Evelyn saw that her nerves had been too highly excited; and, to divert her from these imaginative phastasies, he turned to the more actual exertions required by their situation, and resumed the plan of their arrangements, which their late conversation had interrupted.

"This very night, my beloved Francesca, you must be mine for ever. I have seen St. Aubyn to-day, and told him how entirely my every hope in life rested on the present interview. At ten o'clock he will wait for us in the church. The hour will secure us from intrusion, and I can rely on St. Aubyn. Can you, dare you meet me?"

"Yes!" said she, in a low but steady voice.

"The Castle once left, the forest path is lonely but safe. I would meet you here, but I have a sacred duty to perform,—"

"And," interrupted Francesca, "there is so much risk in coming here! For my sake you must be cautious."

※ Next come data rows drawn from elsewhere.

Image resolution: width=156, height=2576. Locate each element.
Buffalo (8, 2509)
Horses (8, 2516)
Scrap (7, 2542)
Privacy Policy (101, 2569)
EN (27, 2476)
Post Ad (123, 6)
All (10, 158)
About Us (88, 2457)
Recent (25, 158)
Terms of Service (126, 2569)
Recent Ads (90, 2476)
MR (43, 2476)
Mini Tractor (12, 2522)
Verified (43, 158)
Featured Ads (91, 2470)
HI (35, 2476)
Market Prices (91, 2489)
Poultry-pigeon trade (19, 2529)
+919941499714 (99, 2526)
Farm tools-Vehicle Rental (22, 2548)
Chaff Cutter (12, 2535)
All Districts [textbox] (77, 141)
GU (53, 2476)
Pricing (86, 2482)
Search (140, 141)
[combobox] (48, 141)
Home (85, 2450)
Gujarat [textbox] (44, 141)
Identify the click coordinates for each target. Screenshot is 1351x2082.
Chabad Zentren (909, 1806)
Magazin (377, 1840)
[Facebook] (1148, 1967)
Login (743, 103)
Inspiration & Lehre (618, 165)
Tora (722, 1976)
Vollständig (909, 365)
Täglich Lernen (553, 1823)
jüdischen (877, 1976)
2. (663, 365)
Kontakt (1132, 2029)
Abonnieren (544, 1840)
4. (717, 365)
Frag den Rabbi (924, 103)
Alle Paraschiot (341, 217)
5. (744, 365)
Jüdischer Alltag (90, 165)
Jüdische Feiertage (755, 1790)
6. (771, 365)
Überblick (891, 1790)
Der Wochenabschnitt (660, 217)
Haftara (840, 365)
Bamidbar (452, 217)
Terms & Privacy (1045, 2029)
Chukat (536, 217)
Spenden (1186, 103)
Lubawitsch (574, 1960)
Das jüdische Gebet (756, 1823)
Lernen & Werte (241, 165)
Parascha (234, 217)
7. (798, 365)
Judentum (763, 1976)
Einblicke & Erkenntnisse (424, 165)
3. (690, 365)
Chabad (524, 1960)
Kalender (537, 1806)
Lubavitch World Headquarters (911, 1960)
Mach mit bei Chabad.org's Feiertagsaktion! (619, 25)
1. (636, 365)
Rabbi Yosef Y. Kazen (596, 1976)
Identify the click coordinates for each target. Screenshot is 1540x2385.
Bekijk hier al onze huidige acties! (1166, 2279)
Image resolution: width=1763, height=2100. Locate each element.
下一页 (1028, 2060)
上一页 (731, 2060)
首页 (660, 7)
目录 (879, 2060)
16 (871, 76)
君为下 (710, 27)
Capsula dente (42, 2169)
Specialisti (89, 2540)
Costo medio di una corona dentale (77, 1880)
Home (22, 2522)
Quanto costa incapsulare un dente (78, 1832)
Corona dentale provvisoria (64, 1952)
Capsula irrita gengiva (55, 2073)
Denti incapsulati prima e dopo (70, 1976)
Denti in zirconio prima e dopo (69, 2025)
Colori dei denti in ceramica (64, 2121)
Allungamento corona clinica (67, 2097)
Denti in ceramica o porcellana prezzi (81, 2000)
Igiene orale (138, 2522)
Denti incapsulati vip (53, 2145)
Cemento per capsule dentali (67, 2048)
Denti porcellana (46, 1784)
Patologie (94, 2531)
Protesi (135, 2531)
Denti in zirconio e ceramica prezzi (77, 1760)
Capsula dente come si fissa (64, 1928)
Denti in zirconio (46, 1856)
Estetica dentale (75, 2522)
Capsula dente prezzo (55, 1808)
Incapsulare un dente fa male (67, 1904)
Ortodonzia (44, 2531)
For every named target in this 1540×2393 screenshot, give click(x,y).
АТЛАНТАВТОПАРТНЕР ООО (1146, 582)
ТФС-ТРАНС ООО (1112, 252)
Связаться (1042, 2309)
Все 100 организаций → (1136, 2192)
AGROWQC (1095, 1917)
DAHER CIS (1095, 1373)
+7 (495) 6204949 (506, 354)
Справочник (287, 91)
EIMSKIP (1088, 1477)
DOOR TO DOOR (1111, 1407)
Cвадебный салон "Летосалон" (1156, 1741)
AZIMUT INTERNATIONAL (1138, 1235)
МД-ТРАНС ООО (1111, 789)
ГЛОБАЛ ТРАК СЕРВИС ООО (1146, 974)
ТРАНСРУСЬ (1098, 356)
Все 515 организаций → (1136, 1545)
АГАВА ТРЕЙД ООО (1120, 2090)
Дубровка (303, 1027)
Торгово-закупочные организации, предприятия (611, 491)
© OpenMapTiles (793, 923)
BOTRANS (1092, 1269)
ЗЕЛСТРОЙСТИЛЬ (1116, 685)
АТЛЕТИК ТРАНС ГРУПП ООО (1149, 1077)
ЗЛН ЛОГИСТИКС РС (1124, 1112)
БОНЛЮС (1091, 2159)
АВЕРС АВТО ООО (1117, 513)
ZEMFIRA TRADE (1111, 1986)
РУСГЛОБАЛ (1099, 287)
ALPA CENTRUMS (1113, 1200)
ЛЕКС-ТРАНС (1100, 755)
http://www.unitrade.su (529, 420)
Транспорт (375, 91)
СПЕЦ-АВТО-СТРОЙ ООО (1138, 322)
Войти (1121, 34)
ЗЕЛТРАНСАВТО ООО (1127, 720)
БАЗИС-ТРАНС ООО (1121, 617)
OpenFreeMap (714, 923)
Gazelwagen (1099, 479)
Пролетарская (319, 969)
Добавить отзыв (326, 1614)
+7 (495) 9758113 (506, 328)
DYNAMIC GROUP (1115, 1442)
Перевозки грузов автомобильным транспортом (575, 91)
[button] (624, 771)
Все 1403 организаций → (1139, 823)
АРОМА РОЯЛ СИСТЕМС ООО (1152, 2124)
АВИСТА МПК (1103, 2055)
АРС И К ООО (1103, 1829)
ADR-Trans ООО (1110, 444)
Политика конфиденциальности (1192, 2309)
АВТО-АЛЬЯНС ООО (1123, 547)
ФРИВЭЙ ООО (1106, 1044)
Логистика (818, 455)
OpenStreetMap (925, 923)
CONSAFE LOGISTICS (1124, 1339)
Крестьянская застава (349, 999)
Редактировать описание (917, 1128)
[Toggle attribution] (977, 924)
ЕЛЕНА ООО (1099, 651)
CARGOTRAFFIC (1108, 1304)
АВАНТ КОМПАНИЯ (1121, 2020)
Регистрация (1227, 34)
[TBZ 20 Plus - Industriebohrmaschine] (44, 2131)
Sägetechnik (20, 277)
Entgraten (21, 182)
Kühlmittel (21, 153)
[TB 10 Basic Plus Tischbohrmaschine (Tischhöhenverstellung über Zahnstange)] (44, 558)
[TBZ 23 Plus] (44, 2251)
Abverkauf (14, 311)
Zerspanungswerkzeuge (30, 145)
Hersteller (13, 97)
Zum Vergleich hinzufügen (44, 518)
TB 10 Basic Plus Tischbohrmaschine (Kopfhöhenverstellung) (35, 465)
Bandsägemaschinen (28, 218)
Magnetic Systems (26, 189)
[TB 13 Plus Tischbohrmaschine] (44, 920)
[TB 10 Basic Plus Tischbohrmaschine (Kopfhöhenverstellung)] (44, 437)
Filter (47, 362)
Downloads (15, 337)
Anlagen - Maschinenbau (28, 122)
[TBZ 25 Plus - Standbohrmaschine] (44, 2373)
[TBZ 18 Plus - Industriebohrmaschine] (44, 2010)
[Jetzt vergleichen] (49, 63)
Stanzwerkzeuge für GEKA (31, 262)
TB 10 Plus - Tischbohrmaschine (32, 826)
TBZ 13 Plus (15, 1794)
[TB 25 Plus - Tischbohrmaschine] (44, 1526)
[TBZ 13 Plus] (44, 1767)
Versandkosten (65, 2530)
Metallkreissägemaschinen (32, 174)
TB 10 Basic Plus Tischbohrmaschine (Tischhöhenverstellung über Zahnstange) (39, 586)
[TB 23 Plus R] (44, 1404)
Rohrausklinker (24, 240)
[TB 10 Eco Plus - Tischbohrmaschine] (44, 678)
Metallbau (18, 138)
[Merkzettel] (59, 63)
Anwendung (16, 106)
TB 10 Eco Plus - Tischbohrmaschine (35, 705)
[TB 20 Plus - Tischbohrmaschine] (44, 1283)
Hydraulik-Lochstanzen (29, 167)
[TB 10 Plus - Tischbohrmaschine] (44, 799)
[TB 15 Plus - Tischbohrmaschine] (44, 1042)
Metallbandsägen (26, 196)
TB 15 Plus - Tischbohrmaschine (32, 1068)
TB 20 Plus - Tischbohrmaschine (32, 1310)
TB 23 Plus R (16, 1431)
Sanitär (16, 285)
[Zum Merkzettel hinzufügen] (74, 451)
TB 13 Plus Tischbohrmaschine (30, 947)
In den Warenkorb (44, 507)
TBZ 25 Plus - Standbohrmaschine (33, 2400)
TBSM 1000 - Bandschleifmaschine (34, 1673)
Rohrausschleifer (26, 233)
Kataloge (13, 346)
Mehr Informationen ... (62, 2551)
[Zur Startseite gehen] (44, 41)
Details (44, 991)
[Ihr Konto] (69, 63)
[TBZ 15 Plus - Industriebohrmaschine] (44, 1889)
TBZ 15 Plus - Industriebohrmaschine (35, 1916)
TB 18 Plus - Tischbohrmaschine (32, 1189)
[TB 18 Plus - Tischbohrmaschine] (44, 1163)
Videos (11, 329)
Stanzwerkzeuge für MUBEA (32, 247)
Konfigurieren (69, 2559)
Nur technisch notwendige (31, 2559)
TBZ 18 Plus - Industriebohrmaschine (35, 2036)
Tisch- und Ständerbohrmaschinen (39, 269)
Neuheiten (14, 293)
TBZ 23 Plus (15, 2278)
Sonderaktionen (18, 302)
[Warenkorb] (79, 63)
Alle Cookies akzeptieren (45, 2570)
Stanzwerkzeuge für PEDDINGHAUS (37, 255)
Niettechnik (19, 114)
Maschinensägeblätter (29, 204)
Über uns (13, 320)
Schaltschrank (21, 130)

"But, dearest, the forest is dark and solitary. Are not you afraid?"

"Afraid of our quiet woods, with those of America before us! You cannot think how brave I mean to be. Besides, I know the path to the church so well."

"To-night, then, we meet at the altar, and to-morrow evening we sail. Pause, my own love, if your heart falter—even on the threshold of the church."

She spoke not; but the strong affection of those large and tender eyes needed no aid from words. The lovers parted, and neither looked back—they must have said farewell again if they had.